*** STORED DATA ***

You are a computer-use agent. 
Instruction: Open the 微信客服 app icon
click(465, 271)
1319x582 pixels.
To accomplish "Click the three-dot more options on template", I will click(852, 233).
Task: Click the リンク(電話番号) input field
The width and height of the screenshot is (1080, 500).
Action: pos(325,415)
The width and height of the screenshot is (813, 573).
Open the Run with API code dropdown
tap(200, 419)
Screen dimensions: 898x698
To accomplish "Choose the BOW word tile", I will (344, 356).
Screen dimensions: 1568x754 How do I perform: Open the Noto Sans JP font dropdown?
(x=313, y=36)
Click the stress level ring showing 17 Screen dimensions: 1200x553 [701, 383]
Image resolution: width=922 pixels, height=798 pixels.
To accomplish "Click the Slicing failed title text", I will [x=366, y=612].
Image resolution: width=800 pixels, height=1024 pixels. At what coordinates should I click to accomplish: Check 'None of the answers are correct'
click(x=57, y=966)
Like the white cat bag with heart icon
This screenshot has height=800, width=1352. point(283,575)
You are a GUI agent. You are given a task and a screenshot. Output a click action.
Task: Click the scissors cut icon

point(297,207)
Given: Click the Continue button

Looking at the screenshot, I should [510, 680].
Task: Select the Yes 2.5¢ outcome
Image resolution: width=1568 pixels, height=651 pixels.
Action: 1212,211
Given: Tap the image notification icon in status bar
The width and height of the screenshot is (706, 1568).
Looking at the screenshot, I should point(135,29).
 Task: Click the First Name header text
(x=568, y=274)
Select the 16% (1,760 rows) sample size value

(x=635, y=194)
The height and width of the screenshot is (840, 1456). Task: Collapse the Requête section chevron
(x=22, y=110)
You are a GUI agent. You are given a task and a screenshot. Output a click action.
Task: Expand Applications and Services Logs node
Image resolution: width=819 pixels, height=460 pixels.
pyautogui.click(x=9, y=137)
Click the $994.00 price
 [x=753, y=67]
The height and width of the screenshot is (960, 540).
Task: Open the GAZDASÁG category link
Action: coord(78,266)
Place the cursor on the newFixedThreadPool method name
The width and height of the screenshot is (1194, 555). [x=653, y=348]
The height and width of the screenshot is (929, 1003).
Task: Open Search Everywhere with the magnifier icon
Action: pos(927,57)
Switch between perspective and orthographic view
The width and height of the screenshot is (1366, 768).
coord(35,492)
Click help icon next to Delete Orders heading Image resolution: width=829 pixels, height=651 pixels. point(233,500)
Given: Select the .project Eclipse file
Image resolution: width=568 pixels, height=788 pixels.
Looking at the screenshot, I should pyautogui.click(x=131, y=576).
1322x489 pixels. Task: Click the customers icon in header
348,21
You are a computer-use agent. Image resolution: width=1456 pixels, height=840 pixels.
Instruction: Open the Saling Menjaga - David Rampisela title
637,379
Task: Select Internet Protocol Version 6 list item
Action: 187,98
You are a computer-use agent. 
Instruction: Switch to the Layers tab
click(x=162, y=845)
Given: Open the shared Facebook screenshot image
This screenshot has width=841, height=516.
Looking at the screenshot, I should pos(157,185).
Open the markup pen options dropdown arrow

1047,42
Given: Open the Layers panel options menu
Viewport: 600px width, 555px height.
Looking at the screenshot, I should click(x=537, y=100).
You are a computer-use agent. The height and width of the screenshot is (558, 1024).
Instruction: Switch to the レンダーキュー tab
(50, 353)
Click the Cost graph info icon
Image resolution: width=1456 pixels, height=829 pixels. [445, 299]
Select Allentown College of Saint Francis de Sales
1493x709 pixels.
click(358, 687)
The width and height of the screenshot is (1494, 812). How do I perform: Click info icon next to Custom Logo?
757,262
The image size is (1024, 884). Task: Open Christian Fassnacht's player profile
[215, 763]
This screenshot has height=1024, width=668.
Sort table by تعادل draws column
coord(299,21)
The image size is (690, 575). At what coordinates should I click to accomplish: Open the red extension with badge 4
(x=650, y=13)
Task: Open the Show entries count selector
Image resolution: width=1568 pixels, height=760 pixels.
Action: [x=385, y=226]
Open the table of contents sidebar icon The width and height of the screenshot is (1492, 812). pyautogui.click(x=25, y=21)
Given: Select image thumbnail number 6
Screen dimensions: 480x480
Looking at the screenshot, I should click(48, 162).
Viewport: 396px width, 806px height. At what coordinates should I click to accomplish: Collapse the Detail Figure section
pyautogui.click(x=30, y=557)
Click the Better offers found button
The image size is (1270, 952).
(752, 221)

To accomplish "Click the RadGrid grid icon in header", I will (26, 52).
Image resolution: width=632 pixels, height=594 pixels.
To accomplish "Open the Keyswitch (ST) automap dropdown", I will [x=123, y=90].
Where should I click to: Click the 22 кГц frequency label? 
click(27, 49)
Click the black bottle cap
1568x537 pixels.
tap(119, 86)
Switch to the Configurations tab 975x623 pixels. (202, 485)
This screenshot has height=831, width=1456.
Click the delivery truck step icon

***

■ REQUIREMENT: Turn the items above into a Markdown table with two columns, Row and Line, that numbers every line and leaves out the blank ones.

■ TASK OUTPUT:
| Row | Line |
|---|---|
| 1 | You are a computer-use agent.  |
| 2 | Instruction: Open the 微信客服 app icon |
| 3 | click(465, 271) |
| 4 | 1319x582 pixels. |
| 5 | To accomplish "Click the three-dot more options on template", I will click(852, 233). |
| 6 | Task: Click the リンク(電話番号) input field |
| 7 | The width and height of the screenshot is (1080, 500). |
| 8 | Action: pos(325,415) |
| 9 | The width and height of the screenshot is (813, 573). |
| 10 | Open the Run with API code dropdown |
| 11 | tap(200, 419) |
| 12 | Screen dimensions: 898x698 |
| 13 | To accomplish "Choose the BOW word tile", I will (344, 356). |
| 14 | Screen dimensions: 1568x754 How do I perform: Open the Noto Sans JP font dropdown? |
| 15 | (x=313, y=36) |
| 16 | Click the stress level ring showing 17 Screen dimensions: 1200x553 [701, 383] |
| 17 | Image resolution: width=922 pixels, height=798 pixels. |
| 18 | To accomplish "Click the Slicing failed title text", I will [x=366, y=612]. |
| 19 | Image resolution: width=800 pixels, height=1024 pixels. At what coordinates should I click to accomplish: Check 'None of the answers are correct' |
| 20 | click(x=57, y=966) |
| 21 | Like the white cat bag with heart icon |
| 22 | This screenshot has height=800, width=1352. point(283,575) |
| 23 | You are a GUI agent. You are given a task and a screenshot. Output a click action. |
| 24 | Task: Click the scissors cut icon |
| 25 | point(297,207) |
| 26 | Given: Click the Continue button |
| 27 | Looking at the screenshot, I should [510, 680]. |
| 28 | Task: Select the Yes 2.5¢ outcome |
| 29 | Image resolution: width=1568 pixels, height=651 pixels. |
| 30 | Action: 1212,211 |
| 31 | Given: Tap the image notification icon in status bar |
| 32 | The width and height of the screenshot is (706, 1568). |
| 33 | Looking at the screenshot, I should point(135,29). |
| 34 |  Task: Click the First Name header text |
| 35 | (x=568, y=274) |
| 36 | Select the 16% (1,760 rows) sample size value |
| 37 | (x=635, y=194) |
| 38 | The height and width of the screenshot is (840, 1456). Task: Collapse the Requête section chevron |
| 39 | (x=22, y=110) |
| 40 | You are a GUI agent. You are given a task and a screenshot. Output a click action. |
| 41 | Task: Expand Applications and Services Logs node |
| 42 | Image resolution: width=819 pixels, height=460 pixels. |
| 43 | pyautogui.click(x=9, y=137) |
| 44 | Click the $994.00 price |
| 45 |  [x=753, y=67] |
| 46 | The height and width of the screenshot is (960, 540). |
| 47 | Task: Open the GAZDASÁG category link |
| 48 | Action: coord(78,266) |
| 49 | Place the cursor on the newFixedThreadPool method name |
| 50 | The width and height of the screenshot is (1194, 555). [x=653, y=348] |
| 51 | The height and width of the screenshot is (929, 1003). |
| 52 | Task: Open Search Everywhere with the magnifier icon |
| 53 | Action: pos(927,57) |
| 54 | Switch between perspective and orthographic view |
| 55 | The width and height of the screenshot is (1366, 768). |
| 56 | coord(35,492) |
| 57 | Click help icon next to Delete Orders heading Image resolution: width=829 pixels, height=651 pixels. point(233,500) |
| 58 | Given: Select the .project Eclipse file |
| 59 | Image resolution: width=568 pixels, height=788 pixels. |
| 60 | Looking at the screenshot, I should pyautogui.click(x=131, y=576). |
| 61 | 1322x489 pixels. Task: Click the customers icon in header |
| 62 | 348,21 |
| 63 | You are a computer-use agent. Image resolution: width=1456 pixels, height=840 pixels. |
| 64 | Instruction: Open the Saling Menjaga - David Rampisela title |
| 65 | 637,379 |
| 66 | Task: Select Internet Protocol Version 6 list item |
| 67 | Action: 187,98 |
| 68 | You are a computer-use agent.  |
| 69 | Instruction: Switch to the Layers tab |
| 70 | click(x=162, y=845) |
| 71 | Given: Open the shared Facebook screenshot image |
| 72 | This screenshot has width=841, height=516. |
| 73 | Looking at the screenshot, I should pos(157,185). |
| 74 | Open the markup pen options dropdown arrow |
| 75 | 1047,42 |
| 76 | Given: Open the Layers panel options menu |
| 77 | Viewport: 600px width, 555px height. |
| 78 | Looking at the screenshot, I should click(x=537, y=100). |
| 79 | You are a computer-use agent. The height and width of the screenshot is (558, 1024). |
| 80 | Instruction: Switch to the レンダーキュー tab |
| 81 | (50, 353) |
| 82 | Click the Cost graph info icon |
| 83 | Image resolution: width=1456 pixels, height=829 pixels. [445, 299] |
| 84 | Select Allentown College of Saint Francis de Sales |
| 85 | 1493x709 pixels. |
| 86 | click(358, 687) |
| 87 | The width and height of the screenshot is (1494, 812). How do I perform: Click info icon next to Custom Logo? |
| 88 | 757,262 |
| 89 | The image size is (1024, 884). Task: Open Christian Fassnacht's player profile |
| 90 | [215, 763] |
| 91 | This screenshot has height=1024, width=668. |
| 92 | Sort table by تعادل draws column |
| 93 | coord(299,21) |
| 94 | The image size is (690, 575). At what coordinates should I click to accomplish: Open the red extension with badge 4 |
| 95 | (x=650, y=13) |
| 96 | Task: Open the Show entries count selector |
| 97 | Image resolution: width=1568 pixels, height=760 pixels. |
| 98 | Action: [x=385, y=226] |
| 99 | Open the table of contents sidebar icon The width and height of the screenshot is (1492, 812). pyautogui.click(x=25, y=21) |
| 100 | Given: Select image thumbnail number 6 |
| 101 | Screen dimensions: 480x480 |
| 102 | Looking at the screenshot, I should click(48, 162). |
| 103 | Viewport: 396px width, 806px height. At what coordinates should I click to accomplish: Collapse the Detail Figure section |
| 104 | pyautogui.click(x=30, y=557) |
| 105 | Click the Better offers found button |
| 106 | The image size is (1270, 952). |
| 107 | (752, 221) |
| 108 | To accomplish "Click the RadGrid grid icon in header", I will (26, 52). |
| 109 | Image resolution: width=632 pixels, height=594 pixels. |
| 110 | To accomplish "Open the Keyswitch (ST) automap dropdown", I will [x=123, y=90]. |
| 111 | Where should I click to: Click the 22 кГц frequency label?  |
| 112 | click(27, 49) |
| 113 | Click the black bottle cap |
| 114 | 1568x537 pixels. |
| 115 | tap(119, 86) |
| 116 | Switch to the Configurations tab 975x623 pixels. (202, 485) |
| 117 | This screenshot has height=831, width=1456. |
| 118 | Click the delivery truck step icon |